■ Dataset entries ■
——————————

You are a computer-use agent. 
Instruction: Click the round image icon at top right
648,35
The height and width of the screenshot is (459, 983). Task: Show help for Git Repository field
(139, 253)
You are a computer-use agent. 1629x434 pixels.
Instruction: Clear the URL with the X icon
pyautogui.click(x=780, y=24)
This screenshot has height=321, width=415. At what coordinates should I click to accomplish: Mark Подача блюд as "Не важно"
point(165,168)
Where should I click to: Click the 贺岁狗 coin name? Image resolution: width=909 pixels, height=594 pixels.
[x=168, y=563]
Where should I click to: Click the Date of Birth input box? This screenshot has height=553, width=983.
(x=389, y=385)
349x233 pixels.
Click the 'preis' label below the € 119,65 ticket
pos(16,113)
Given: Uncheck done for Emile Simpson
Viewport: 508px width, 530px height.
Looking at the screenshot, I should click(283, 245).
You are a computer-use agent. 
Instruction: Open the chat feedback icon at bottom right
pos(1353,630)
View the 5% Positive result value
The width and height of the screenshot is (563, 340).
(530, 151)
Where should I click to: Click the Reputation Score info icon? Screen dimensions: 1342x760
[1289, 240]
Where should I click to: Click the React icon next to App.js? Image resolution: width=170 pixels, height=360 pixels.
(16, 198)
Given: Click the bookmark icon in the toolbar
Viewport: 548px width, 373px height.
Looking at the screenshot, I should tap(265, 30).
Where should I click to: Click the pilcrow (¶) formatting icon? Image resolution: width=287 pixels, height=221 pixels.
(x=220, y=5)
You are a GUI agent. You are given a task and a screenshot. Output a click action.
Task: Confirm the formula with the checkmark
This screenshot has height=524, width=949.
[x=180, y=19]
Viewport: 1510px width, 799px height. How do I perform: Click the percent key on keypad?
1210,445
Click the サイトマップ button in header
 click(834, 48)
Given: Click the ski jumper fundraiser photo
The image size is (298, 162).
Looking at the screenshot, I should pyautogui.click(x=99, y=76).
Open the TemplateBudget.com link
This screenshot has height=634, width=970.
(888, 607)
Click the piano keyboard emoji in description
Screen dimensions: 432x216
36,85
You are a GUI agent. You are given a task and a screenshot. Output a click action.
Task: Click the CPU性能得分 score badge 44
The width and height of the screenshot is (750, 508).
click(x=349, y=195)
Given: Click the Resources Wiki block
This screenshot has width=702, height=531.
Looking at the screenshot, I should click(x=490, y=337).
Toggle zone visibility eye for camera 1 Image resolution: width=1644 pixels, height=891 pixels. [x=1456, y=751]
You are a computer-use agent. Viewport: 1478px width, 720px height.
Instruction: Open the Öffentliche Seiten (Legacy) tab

——————————

■ Task item ■
What is needed is a word-for-word copy of the records above, from the first line through the line that contains "You are a computer-use agent. 1629x434".

■ Task solution ■
You are a computer-use agent. 
Instruction: Click the round image icon at top right
648,35
The height and width of the screenshot is (459, 983). Task: Show help for Git Repository field
(139, 253)
You are a computer-use agent. 1629x434 pixels.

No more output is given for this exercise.